Randomized Controlled Trial

Study population and setting

These were two international open-label, multiplatform, randomized controlled trials published concurrently comparing therapeutic dosing of heparin to usual standard thromboprophylaxis in patients hospitalized with Covid-19. The patients were determined to be critically ill based on the need for critical-care organ support (high-flow nasal cannula, mechanical ventilation, extracorporeal life support, vasopressors, or inotropes) at time of enrollment, or noncritically ill otherwise. The primary outcome was number of days free of organ support in the first 21 days, with patients who did not survive to discharge being automatically scored -1.

Summary of Main Findings

Enrollment began in April 2020 for both studies. For critically ill patients, the study enrolled 1207 patients through December 2020, when an interim analysis showed futility. Patients who received therapeutic dose heparin had a median of 1 organ support-free day (IQR -1 to 16) versus 4 (IQR -1 to 16) in the usual standard of care group (OR = 0.93; 95%CI 0.67 – 1.03; posterior probability of futility = 99.9%; posterior probability of inferiority = 95%). 62.7% of patients in the heparin group survived to hospital discharge, versus 64.5% in the usual standard of care group (OR = 0.85; 95%CI = 0.64 – 1.11; posterior probability of inferiority = 89.2%).

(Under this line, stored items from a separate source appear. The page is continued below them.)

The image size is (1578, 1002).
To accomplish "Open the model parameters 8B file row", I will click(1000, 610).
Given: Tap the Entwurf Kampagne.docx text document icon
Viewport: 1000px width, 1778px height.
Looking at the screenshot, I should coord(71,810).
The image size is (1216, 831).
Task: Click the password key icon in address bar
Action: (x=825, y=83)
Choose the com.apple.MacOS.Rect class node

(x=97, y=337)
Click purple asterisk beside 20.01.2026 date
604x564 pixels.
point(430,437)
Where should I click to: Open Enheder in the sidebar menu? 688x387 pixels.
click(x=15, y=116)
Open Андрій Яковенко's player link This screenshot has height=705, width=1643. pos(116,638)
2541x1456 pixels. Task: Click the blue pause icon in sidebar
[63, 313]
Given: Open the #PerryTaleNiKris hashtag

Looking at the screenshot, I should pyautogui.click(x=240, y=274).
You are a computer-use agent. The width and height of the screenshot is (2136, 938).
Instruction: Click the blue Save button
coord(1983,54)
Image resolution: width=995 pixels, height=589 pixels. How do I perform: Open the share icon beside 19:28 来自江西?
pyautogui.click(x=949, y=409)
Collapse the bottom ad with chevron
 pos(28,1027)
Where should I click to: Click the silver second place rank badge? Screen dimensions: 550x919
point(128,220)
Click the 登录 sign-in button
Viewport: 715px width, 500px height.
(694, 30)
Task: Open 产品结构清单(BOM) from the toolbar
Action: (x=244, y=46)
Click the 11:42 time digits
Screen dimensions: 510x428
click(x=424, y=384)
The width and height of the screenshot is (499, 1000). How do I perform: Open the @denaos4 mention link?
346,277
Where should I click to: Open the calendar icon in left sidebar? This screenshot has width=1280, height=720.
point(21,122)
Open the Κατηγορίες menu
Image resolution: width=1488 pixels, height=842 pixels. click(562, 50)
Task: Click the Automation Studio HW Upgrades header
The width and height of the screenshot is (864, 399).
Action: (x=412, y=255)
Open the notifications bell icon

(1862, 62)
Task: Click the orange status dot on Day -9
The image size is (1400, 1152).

For noncritically ill patients, the study enrolled 2244 patients through January 2021, when an interim analysis showed superiority. The median number of organ support-free days was 22 in both groups; 80.2% of noncritically ill patients who received therapeutic dose heparin survived until hospital discharge without needing organ support, versus 76.4% in the standard of care group (absolute difference 4.0%, 95%CI = 0.5 – 7.2). The odds ratio of organ-support free days was 1.27 (95%CI 1.03 – 1.58; posterior probability of superiority 98.6%) and was similarly high after stratification by D-dimer level. Major bleeding occurred in 1.9% of patients in the treatment group, versus 0.9% in the standard of care group, with 3 cases of fatal bleeding in the treatment group, versus 1 in the standard of care group.

Study Strengths

As the studies were paired, the results between the two can be readily controlled and compared. The sample size of both studies was large, allowing for stratified analyses. By using Bayesian analyses, the authors were able to set and use cutoffs to determine when the study was sufficiently powered. The multiplatform nature of the studies also suggests that these findings are generally reproducible in broad clinical contexts.

Limitations

This was a pair of open-label studies, so participants were not blinded to treatment group. This introduced the risk of ascertainment bias, in which a patient on a higher dose of heparin may have been more aggressively monitored for bleeds. The study excluded patients with an increased risk of bleeding, which was important for study balance but excluded a nontrivial amount of people at risk for moderate to severe COVID-19. Standard-of-care thromboprophylaxis varied between sites; most critically ill participants were enrolled in the UK, where standard treatment guidelines included intermediate-level heparin treatment for all COVID-19 patients, which may have impacted between-group comparisons and study generalizability. Early trial conclusion prevented researchers from identifying long-term secondary benefits of treatment.

Value added

These paired studies provide strong evidence that treatment with therapeutic dose heparin (as if the patient had a known venous thromboembolism) is beneficial for reducing in-hospital mortality and the need for organ support among patients with noncritical COVID-19. However, this approach provides no benefit to patients with critical illness (patients needing ICU-level care at time of enrollment), and is likely inferior to standard thromboprophylaxis treatment.